Por otro lado, la baja del porcentaje del PIB es común a Europa y a EEUU, respecto al PIB mundial: desde 1995 ambos pasaron del veinte por ciento al 15% cada uno, según Zucman que describe lo anterior como el primer mito que erróneamente maneja Washington.
El segundo mito del trumpismo sería el de una Europa improductiva, que tiene un PIB similar al estadounidense, aunque con más población (450 frente a 340 millones de habitantes).
Segundo mito falso (Zucman dixit). En general, todo el mundo sabe que los europeos tienen más vacaciones, más tiempo para el ocio y una semana de trabajo más reducida. Porque Zucman lo que considera es la productividad horaria: en los seis países que conforman el núcleo duro de la UE (Alemania, Francia, Italia, España, Países Bajos y Bélgica), «que tienen 290 millones de habitantes, [la productividad por hora] es casi idéntica a la observada en los Estados Unidos », según el Laboratorio sobre las Desigualdades Mundiales, informa Le Monde.

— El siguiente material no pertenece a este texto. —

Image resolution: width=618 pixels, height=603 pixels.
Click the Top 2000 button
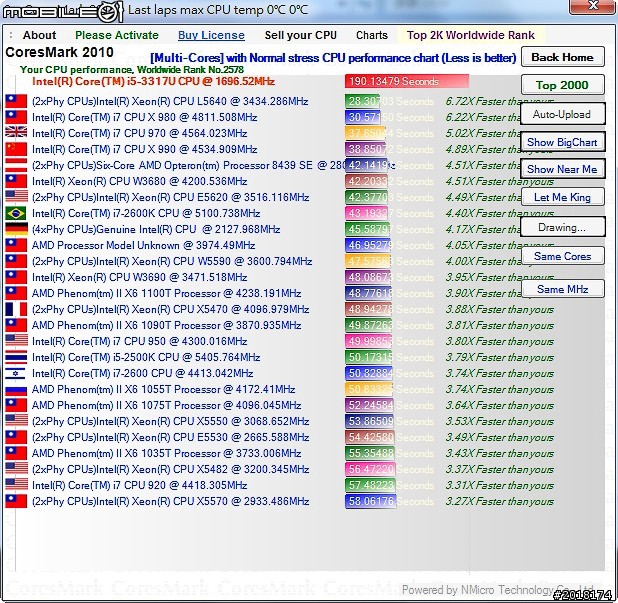tap(562, 85)
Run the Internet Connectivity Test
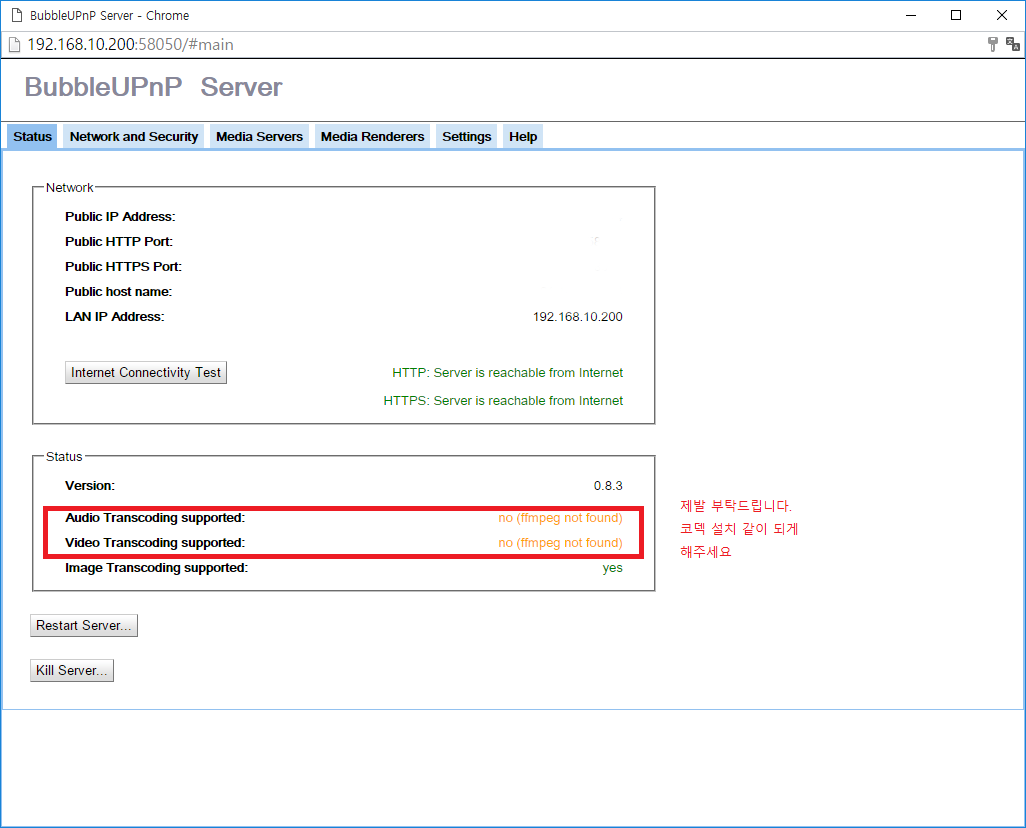Screen dimensions: 1026x828 pos(146,372)
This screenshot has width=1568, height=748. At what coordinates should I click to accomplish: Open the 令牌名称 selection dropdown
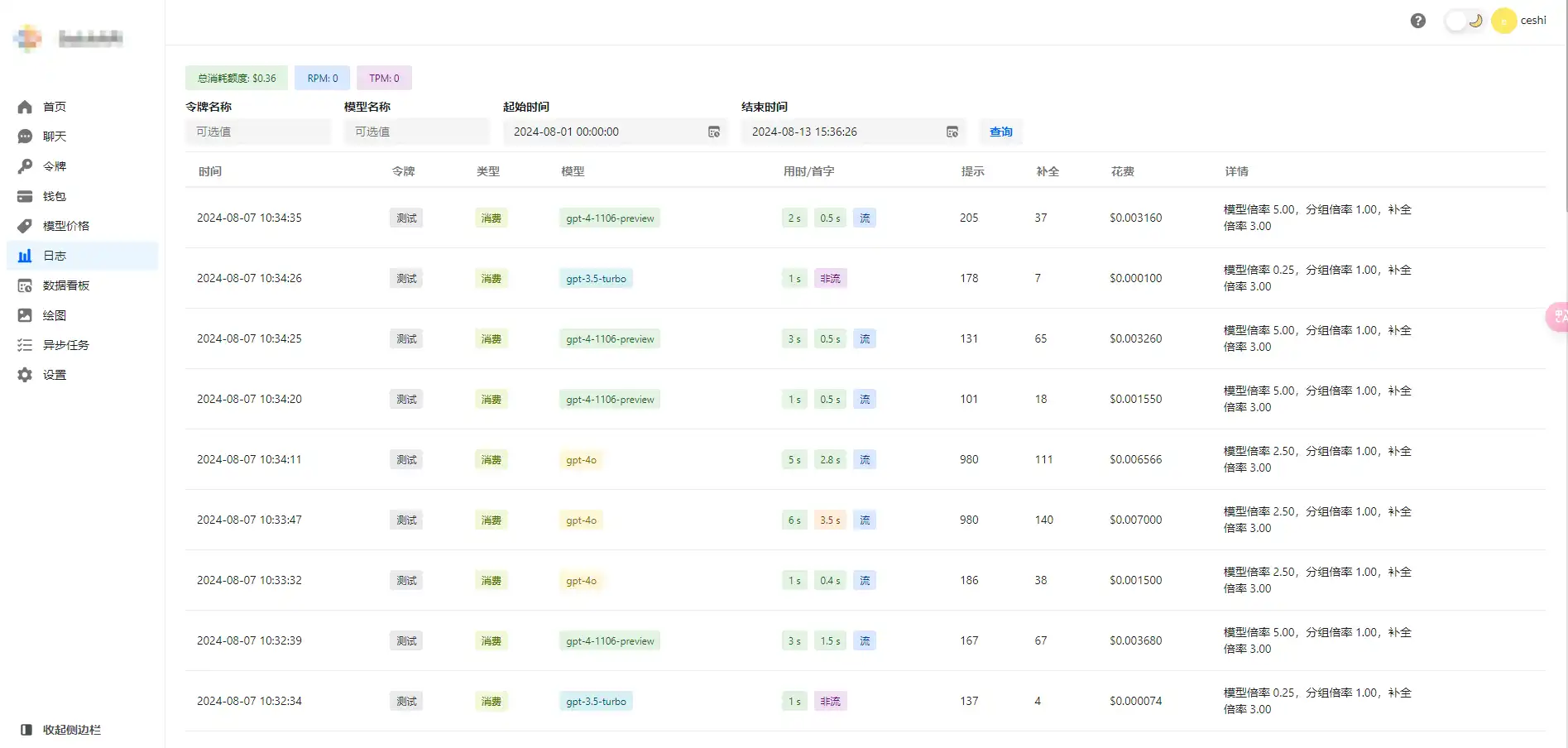tap(257, 132)
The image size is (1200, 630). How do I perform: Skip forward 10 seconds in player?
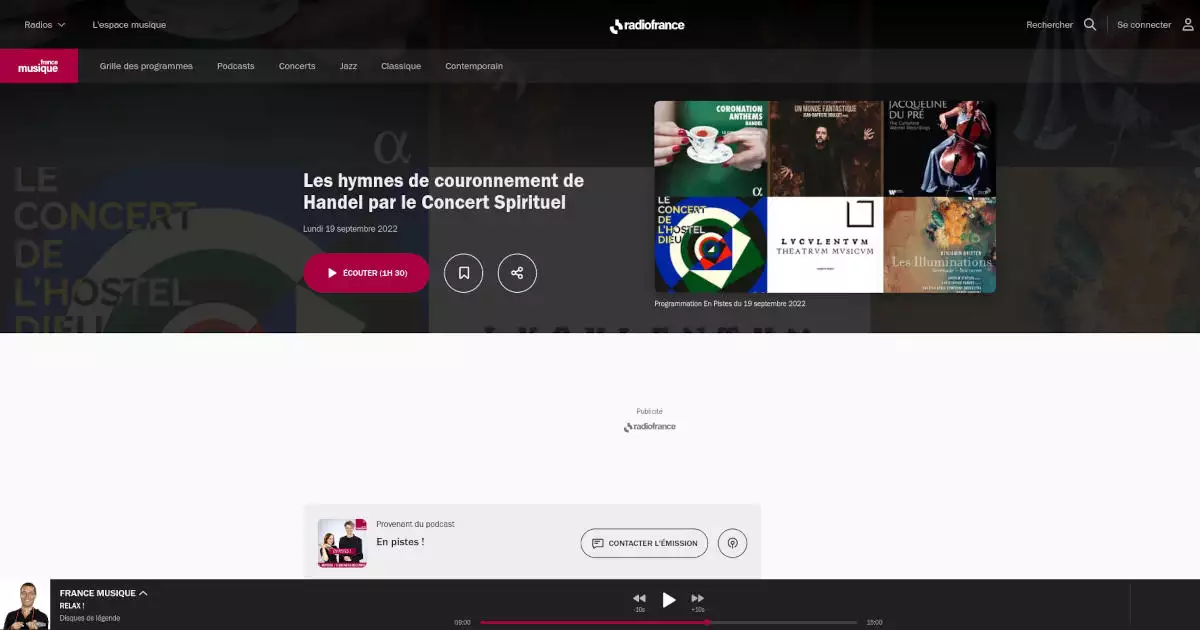[x=698, y=599]
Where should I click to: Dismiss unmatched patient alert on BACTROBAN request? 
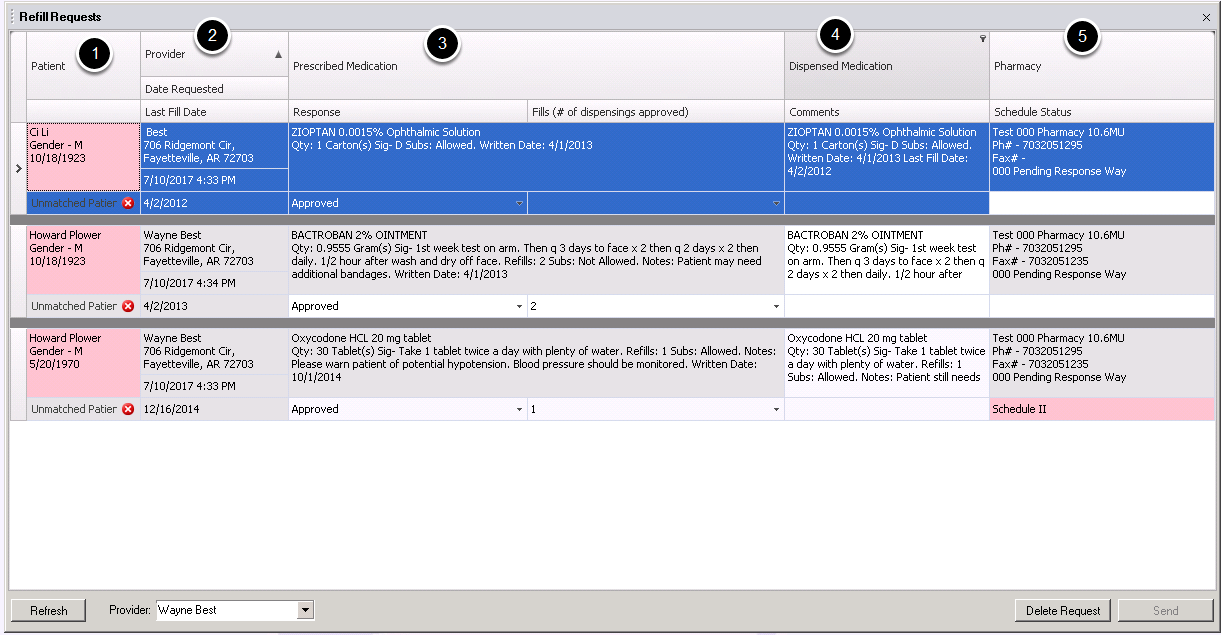click(128, 305)
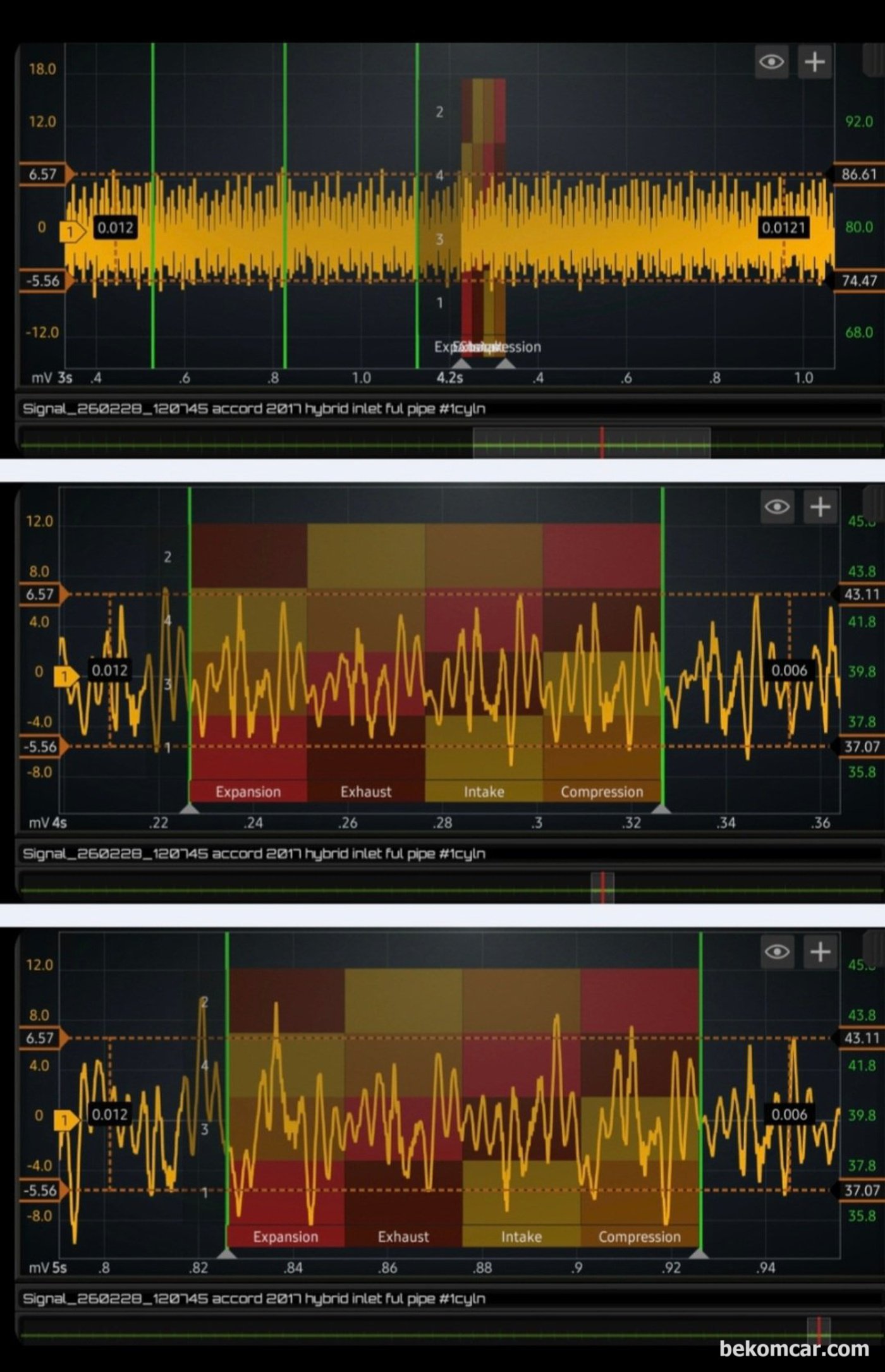Click the plus icon in the top chart
The image size is (885, 1372).
click(814, 62)
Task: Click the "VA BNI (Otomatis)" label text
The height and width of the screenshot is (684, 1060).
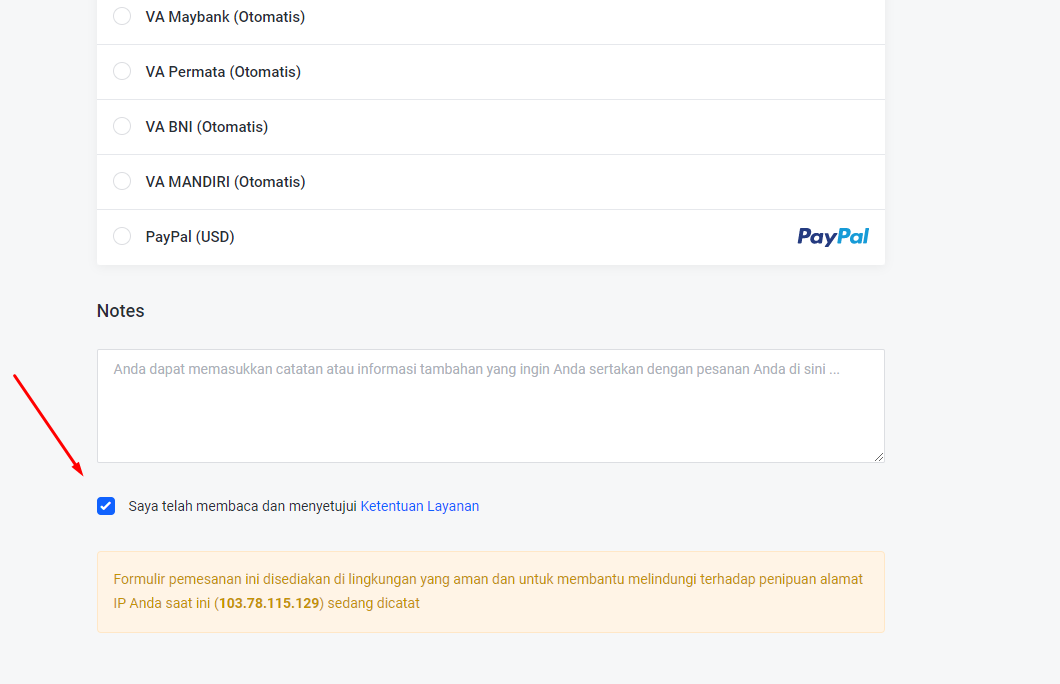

Zucman reflexiona a continuación sobre el mismo error trumpista y apunta a las economías «ligeramente» más débiles de los países del Este. Rechaza ese segundo mito trumpista dejando claro que «no obstante, la diferencia es moderada», incluso si se tienen en cuenta también a esos otros países miembros de la UE.
No hay, pues, esclerosis europea y el ritmo económico es parecido desde hace tres décadas.
El tercer mito de la perspectiva EEUU/UE sería la producción (productivisme) de bienes y servicios. Zucman contrapone a la visión de Trump, además del tiempo libre de los europeos, su mayor esperanza de vida y los menores niveles de desigualdad en el conjunto de la UE, mientras mantiene una productividad sólo aparentemente similar, pero que es en realidad más elevada en la UE.
Para apuntalar esa idea, Gabriel Zucman valora los costes medioambientales más duros que permite el país norteamericano, con peores emisiones de carbono que la UE.
«Eso no significa que la UE no necesite reformas, pero no hay que equivocarse de combate. Lo que es urgente no es desregular sino invertir en investigación y educación».
Pero, además, EEUU es mucho menos (¿poca cosa?) sin California ni Tejas.
Y al apoyar a su colega Zucman, el premio Nobel Krugman compara las cifras de EEUU si se restara la aportación de Tejas y California, donde se alojan las corporaciones de Sillicon Valley. El resultado es demoledor contra las estadísticas de la Casa Blanca y sus expertos: habría que restar casi un tercio al conjunto USA, si se hiciera eso. Por cierto, en California ya ha habido algunas demandas minoritarias –no sé si anecdóticas– para lograr un referéndum de independencia de ese estado… que Trump detesta.
Según otro economista, Brad DeLong (citado por Krugman), en EEUU se suele subestimar la economía de la UE, todos los demás sectores que no son las tecnológicas digitales; también por la constante sobrevaloración de las grandes corporaciones de Sillicon Valley, autococinadas en su permanente burbuja.
Krugman alerta contra el prejuicio frecuente –políticamente intencionado– que identifica los progresos de esas grandes tecnológicas digitales con el bienestar de los ciudadanos.
Las claves de la prosperidad europea siguen estando donde se señaló antes, en los campos en los que habría que invertir mucho más: en el sistema educativo y en la investigación. Algo muy alejado de lo que nos repiten quienes viajan siempre en limusina.